Selected passage >>
Because some people are just looking to get offended. It gives them a soap box. These boards are full of people like that. Somehow they believe that 1) they have the right to NOT be offended, and 2) you have no right to offend. If they didn’t believe these two things, they wouldn’t be so quick to point out when they are offended.
Because somebody’s opinion can be offensive! Duh! If somebody said that he believed that all mothers should perform long, thorough, cunnilingus on their infant daughters, wouldn’t you understand people being offended? It doesn’t matter if there’s no “real world” consequence, it’s still an offensive thing to hear. Plus, opinions affect actions; opinions would be pointless if they just sat there in people’s brains, just to exist. No, they exist to guide a person’s actions, and if a person has an offensive opinion, there’s an obvious chance that she’d act offensively also.
When a person describes characteristics that tend to apply to a race, gender, creed, etc, I tend to see a pattern where a lot of people automatically view that as being “hate speech”, regardless of how statistics or personal experience support these perceptions. I find this unfortunate. However, it is easier to go on the defensive and to resort to name calling - racist, misogynist, homphobe, etc. - than it is to to acknowledge that there might be some validity in a person’s obversations as a whole, although it doesn’t necessarily apply to every individual in the group.
Righteous indignation is an easy outlet for maintaining one’s perhaps flawed perceptions, rather than acknowledging reality and striving for positive change.
No, it is not called emotions, it is called lack of control of emotions.
The shouting down and disrespect of other’s opinions in this country makes me sick. If you think that nothing more than a “Thanks, but I don’t agree” won’t do, then you are a stupid fuck.
I think that one of the problems with communicating via forums etc is that some people do find it hard to actually express themselves adequately. It is a very hard thing to do, purely by the written word. Therefore, what a person is trying to say, may come across as either aggressive, defensive or even self-opinionated. Whereas perhaps they were merely trying to grapple with the English language, or perhaps peoples’ attitudes from different cultures.

Provided material >>

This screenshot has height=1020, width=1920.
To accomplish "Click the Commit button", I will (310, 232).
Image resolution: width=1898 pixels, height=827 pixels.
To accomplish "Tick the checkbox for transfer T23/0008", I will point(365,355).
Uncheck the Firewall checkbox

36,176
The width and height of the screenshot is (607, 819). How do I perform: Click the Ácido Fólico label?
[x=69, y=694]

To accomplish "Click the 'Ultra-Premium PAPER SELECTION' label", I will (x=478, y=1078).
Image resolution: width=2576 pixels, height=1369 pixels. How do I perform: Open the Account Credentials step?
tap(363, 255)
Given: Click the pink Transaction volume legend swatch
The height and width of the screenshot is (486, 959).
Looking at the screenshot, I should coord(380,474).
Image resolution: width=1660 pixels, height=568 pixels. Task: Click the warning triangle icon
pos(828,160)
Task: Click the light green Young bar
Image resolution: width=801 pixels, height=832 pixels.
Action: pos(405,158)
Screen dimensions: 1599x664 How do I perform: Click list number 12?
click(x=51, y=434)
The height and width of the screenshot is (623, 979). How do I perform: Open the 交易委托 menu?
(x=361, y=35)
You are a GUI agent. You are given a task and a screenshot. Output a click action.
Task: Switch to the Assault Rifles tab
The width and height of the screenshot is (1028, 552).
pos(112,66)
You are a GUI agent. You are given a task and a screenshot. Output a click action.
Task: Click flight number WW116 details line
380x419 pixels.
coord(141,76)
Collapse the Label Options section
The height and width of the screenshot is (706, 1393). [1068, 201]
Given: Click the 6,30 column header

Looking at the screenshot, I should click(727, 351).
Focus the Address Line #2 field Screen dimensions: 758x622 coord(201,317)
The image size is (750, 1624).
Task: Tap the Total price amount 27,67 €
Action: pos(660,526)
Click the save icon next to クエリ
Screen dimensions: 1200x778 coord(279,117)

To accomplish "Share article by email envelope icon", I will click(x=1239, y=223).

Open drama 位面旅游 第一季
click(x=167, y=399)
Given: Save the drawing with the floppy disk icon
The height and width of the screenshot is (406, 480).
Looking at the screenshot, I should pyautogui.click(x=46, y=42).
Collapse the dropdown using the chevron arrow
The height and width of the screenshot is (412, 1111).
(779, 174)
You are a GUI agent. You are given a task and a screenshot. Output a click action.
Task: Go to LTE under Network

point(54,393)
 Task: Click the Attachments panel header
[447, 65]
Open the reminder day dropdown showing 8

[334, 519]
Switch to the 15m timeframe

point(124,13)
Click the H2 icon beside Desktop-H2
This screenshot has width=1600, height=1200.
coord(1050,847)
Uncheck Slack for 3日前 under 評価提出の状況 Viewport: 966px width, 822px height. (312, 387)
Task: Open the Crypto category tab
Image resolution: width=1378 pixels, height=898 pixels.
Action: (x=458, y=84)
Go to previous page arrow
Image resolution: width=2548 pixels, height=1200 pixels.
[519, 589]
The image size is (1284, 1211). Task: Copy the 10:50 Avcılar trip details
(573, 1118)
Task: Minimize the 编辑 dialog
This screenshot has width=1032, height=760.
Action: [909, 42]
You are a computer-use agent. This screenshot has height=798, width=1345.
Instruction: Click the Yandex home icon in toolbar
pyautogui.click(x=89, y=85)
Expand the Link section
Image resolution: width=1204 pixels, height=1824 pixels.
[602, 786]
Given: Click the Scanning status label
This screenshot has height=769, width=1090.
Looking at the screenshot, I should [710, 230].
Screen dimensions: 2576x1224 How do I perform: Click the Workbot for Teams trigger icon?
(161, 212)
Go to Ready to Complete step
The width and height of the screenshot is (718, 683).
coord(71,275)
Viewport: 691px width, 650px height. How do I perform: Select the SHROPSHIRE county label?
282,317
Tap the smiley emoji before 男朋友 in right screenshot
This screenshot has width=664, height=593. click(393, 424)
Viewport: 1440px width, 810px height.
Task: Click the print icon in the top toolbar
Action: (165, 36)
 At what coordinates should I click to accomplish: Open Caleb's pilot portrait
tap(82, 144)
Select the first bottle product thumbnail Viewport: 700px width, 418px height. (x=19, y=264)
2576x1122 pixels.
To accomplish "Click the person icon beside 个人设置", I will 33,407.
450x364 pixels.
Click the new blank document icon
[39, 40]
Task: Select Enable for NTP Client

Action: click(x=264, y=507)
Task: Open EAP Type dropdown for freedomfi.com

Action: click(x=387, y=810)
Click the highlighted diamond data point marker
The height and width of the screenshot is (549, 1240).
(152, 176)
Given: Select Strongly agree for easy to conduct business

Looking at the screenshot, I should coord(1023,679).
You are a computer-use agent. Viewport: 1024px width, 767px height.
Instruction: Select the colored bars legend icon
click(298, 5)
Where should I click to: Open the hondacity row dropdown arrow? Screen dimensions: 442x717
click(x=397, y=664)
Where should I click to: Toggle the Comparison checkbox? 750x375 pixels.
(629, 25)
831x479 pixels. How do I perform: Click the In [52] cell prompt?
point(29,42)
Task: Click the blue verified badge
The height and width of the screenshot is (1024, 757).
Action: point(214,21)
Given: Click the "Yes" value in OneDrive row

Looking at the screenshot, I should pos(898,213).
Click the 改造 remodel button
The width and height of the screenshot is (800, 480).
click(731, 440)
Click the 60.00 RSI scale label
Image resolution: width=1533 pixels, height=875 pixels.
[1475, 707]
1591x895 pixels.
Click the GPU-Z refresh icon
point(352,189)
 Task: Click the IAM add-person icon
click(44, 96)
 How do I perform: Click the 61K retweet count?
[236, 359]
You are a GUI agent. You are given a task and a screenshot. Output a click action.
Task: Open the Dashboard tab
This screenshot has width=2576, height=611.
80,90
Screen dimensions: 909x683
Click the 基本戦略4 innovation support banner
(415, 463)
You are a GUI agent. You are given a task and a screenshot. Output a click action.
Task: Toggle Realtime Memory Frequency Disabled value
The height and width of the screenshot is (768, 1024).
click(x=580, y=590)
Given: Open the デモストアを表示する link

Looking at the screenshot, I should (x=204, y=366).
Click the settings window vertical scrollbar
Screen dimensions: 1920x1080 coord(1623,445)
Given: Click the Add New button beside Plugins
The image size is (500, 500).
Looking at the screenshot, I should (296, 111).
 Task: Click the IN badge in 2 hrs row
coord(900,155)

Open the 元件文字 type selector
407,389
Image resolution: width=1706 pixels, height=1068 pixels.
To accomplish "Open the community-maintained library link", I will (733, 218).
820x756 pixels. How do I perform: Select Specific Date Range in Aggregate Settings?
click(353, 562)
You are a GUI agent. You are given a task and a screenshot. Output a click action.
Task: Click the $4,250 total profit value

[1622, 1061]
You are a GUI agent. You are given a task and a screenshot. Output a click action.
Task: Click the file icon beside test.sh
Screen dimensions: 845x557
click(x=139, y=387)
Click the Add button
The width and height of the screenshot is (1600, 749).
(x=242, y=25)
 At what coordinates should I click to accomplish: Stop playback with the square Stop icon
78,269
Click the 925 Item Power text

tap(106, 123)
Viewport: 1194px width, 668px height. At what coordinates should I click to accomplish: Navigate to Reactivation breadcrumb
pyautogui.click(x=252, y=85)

What this exercise asks >>
a: In the forum discussion about taking offense, what is righteous indignation called an easy outlet for?
b: Carry on the forum discussion about taking offense from the point where it stops.
The entries are separate material and have no connection to the forum discussion about taking offense.

Answers to the exercise >>
a: Maintaining one's perhaps flawed perceptions, rather than acknowledging reality and striving for positive change.

b:
Self-expression is a very hard thing to master. So, in the course of trying to explain oneself they could easily offend or take offence.
The one thing to bear in mind, I believe, is not to go off ‘full-steam’
with abusive responses etc… but to take a deep breath, think about what someone may have posted and then calmly ask them for clarification, or at least try to sound them out.
After all, disagreements are easy enough to have face to face, let alone via this medium.
Of course, personal slurs against a race, creed etc are unnecessary, but unfortunately some people do tend to stoop to that level… perhaps because they are unable to really put their thoughts into words, except in an abusive way.
Don’t abuse the abusers… that’s what half of them want! Don’t satisfy that strange penchant they have for creating unrest and insults. If they abuse or are abusive, if you don’t want to communicate with them on a civil level, just ignore them.
I think viewing those terms as “name-calling” is a problem itself. Everybody is so god-damned perfect that nobody could even possibly consider that they could be described by those horrible titles. They’re completely valid terms that describe real things.
However, it is easier to go on the defensive and to resort to name calling - racist, misogynist, homphobe, etc.
Of course there are misogynists, racists, homophobes, etc. However, these labels should be used sparingly and only when confronted with indisputable evidence. However, when these terms are overused, they lose their power. And I for one, believe they are thrown out to the point where they really don’t mean much in most cases. If someone uses these terms frequently merely because they don’t like something someone has said, it amounts to nothing more than name calling.
Some opinions are simply so stupid that their mere presence is an insult to thinking, civilized people, and the holder of those opinions should be mocked/ridiculed/tarred & feathered as punishment for fouling the air with their very utterance.
Examples:
“Whites are superior to all other races.”
“The secret Jewish conspiracy plots to overthrow the world.”
“George W. Bush is a man of intelligence and honesty.”
“Women who get raped were asking for it.”
Sure, we could just say :putz: to the numbnuts who express opinions like these, but that gets repetitive after a while…
And then other people get upset about other people’s opinions because they beat them into the ground while representing their opinion as fact. Isn’t that right, rjung?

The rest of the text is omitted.